▶ WHAT THE TASK ASKS
Print, from the listing below, the lines starting at the line containing "Certified Vehicles (441, 1162)" and ending at the line containing "ใบไม้เปลี่ยนสี (76, 1288)", exactly as they stand, and print nothing else.

Segment Open

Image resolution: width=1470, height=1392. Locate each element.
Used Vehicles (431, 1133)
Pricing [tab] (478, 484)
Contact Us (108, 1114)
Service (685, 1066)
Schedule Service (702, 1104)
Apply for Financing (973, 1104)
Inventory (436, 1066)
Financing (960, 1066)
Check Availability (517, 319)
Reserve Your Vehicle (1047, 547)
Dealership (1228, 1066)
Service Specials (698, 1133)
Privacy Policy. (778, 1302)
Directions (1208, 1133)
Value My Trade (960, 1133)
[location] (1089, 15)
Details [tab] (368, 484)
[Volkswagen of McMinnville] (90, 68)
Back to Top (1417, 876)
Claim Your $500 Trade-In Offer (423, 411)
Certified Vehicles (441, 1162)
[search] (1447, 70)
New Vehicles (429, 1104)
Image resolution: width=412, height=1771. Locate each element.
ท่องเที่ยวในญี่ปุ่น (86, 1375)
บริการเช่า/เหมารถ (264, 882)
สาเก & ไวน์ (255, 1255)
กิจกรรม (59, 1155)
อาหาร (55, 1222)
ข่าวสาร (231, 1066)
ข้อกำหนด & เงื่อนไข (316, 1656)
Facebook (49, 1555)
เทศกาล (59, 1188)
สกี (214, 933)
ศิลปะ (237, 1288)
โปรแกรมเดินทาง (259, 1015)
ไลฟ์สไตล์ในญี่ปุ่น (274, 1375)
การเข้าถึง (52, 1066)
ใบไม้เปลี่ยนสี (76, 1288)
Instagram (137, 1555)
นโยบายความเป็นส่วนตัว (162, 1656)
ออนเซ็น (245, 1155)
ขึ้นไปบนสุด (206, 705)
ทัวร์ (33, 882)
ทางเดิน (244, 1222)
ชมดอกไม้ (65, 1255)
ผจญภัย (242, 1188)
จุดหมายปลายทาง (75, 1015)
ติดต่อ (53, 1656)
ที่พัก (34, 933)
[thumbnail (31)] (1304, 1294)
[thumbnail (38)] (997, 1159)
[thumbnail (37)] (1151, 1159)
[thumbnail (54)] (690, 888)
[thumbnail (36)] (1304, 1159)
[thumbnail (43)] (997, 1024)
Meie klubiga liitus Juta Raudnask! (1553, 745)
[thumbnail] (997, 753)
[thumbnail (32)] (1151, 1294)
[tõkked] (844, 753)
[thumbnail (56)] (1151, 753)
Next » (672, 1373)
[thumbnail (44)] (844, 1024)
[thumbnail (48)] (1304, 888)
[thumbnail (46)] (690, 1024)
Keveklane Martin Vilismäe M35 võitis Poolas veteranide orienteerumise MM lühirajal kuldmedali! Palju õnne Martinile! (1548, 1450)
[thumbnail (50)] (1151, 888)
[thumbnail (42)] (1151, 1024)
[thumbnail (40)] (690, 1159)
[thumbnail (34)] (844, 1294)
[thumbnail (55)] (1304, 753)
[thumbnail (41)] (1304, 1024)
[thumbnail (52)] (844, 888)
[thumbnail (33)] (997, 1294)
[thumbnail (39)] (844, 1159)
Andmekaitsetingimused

Segment Closed

▶ WRITTEN RESPONSE
Certified Vehicles (441, 1162)
[search] (1447, 70)
New Vehicles (429, 1104)
Image resolution: width=412, height=1771. Locate each element.
ท่องเที่ยวในญี่ปุ่น (86, 1375)
บริการเช่า/เหมารถ (264, 882)
สาเก & ไวน์ (255, 1255)
กิจกรรม (59, 1155)
อาหาร (55, 1222)
ข่าวสาร (231, 1066)
ข้อกำหนด & เงื่อนไข (316, 1656)
Facebook (49, 1555)
เทศกาล (59, 1188)
สกี (214, 933)
ศิลปะ (237, 1288)
โปรแกรมเดินทาง (259, 1015)
ไลฟ์สไตล์ในญี่ปุ่น (274, 1375)
การเข้าถึง (52, 1066)
ใบไม้เปลี่ยนสี (76, 1288)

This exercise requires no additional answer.